La fotografía de este bello cisne se tomó en un estudio próximo a la Royal Academy of Dancing, allá por el año 1943, mientras las bombas alemanas caían sobre Londres.
En la Academia contaban con un refugio al que llevaban a los jóvenes bailarines cada vez que sonaban las sirenas antiaéreas.
Y allí agrupados, los aspirantes a formar parte algún día del elenco del ballet El Lago de los Cisnes, iban aprendiendo lecciones paralelas sobre valor, disciplina y paciencia con las que combatir el miedo; miedo a las bombas, miedo a la muerte, miedo escénico.
Pero entre todos los cisnes de esa camada, la más experta en combate, y por lo tanto la más idónea para interpretar el doble personaje de Odette, el cisne blanco, y Odile, el cisne negro, era una pequeña criatura de ascendencia Celta y Mediterránea llamada Adelaida, a la que todos conocían por Laly.
Aquella exótica alumna de porte erguido y elegante, de fuertes piernas, cuello largo y ojos rasgados contaba con el beneplácito de sus maestros. Algo intangible en ella superaba con creces la flema británica, e incluso la técnica de sus compañeras; poseía carácter, un carácter forjado en su más tierna infancia bajo otras bombas durante una cruenta guerra fratricida en su país de origen.
Años más tarde, cuando dejó de derramarse tanta sangre, sudor y lágrimas sobre Gran Bretaña, el corazón de Laly sufrió una mutación de cisne a colibrí, se agrandó hasta no caber en su pecho. Durante décadas, ya como maestra de baile, derrotó una y otra vez a todas las crisis cardiacas que la acechaban con las armas secretas de Odile, su cisne negro.

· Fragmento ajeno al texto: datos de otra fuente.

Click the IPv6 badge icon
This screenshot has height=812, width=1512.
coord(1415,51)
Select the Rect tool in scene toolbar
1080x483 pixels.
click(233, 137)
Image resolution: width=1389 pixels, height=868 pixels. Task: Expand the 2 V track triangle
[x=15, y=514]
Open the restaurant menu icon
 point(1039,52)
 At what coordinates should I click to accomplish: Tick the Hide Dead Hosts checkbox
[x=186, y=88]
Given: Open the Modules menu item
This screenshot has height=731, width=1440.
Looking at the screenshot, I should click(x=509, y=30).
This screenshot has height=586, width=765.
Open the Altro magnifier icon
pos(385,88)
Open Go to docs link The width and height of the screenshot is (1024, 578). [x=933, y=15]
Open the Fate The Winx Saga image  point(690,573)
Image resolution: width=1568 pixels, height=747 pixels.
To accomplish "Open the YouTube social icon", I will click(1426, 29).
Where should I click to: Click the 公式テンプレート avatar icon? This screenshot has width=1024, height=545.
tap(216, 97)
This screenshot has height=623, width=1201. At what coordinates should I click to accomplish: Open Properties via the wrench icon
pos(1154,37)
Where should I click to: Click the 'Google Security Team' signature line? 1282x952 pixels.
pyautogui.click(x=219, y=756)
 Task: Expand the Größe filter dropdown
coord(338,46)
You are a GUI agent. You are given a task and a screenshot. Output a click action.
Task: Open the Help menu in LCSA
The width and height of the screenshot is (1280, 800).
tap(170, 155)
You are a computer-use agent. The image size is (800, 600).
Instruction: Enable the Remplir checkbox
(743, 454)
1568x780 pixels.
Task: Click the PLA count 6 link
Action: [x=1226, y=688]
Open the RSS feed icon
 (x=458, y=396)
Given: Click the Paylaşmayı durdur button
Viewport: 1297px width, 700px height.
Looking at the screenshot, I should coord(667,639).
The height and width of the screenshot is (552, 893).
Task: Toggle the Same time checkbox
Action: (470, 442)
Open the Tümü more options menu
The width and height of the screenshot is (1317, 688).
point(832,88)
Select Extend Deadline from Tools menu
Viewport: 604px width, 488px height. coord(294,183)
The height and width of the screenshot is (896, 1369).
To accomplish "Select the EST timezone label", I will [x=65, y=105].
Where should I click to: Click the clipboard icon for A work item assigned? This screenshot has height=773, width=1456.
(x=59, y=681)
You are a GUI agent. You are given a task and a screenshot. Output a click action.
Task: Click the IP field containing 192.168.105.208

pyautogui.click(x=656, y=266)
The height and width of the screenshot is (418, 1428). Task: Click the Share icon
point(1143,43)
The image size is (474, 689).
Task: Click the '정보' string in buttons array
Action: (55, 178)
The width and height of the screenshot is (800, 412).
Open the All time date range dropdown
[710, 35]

Y con ese poder que le otorgaron sus dones, mi bello y amado cisne blanco, mi preciosa madre, llegó a cumplir 90 años este verano, convertida por completo en un fascinante y alegre colibrí.
Aunque El Lago de los Cisnes es crucial en la trayectoria de una bailarina clásica, su mejor interpretación, y la que hacía saltar las lágrimas a cualquiera que la contemplase, fue sin duda La Muerte del Cisne, pieza de ballet con coreografía de Fokine y música de Saint-Saëns.
Finalmente despojada ya de su disfraz de colibrí, su alma vuelve hoy a transmigrar hacia una dimensión desconocida, lejos, muy lejos del escenario de la vida.
Dicen que venimos al mundo con un libro al que le falta la primera y última página.
Confío que allá lejos, en esa última página no mueran los cisnes y ya no pueda escucharse la triste melodía de Saint-Saëns.
Para aquellas afortunadas personas que conocisteis y amasteis a mi maravillosa madre os prevengo: no oséis escuchar esa pieza del compositor francés; porque de hacerlo, no podréis parar de llorar.
En cuanto a mí, hoy comienza la cuarta y última parte del libro de mi vida, y lo único que puedo destacar es una página en blanco.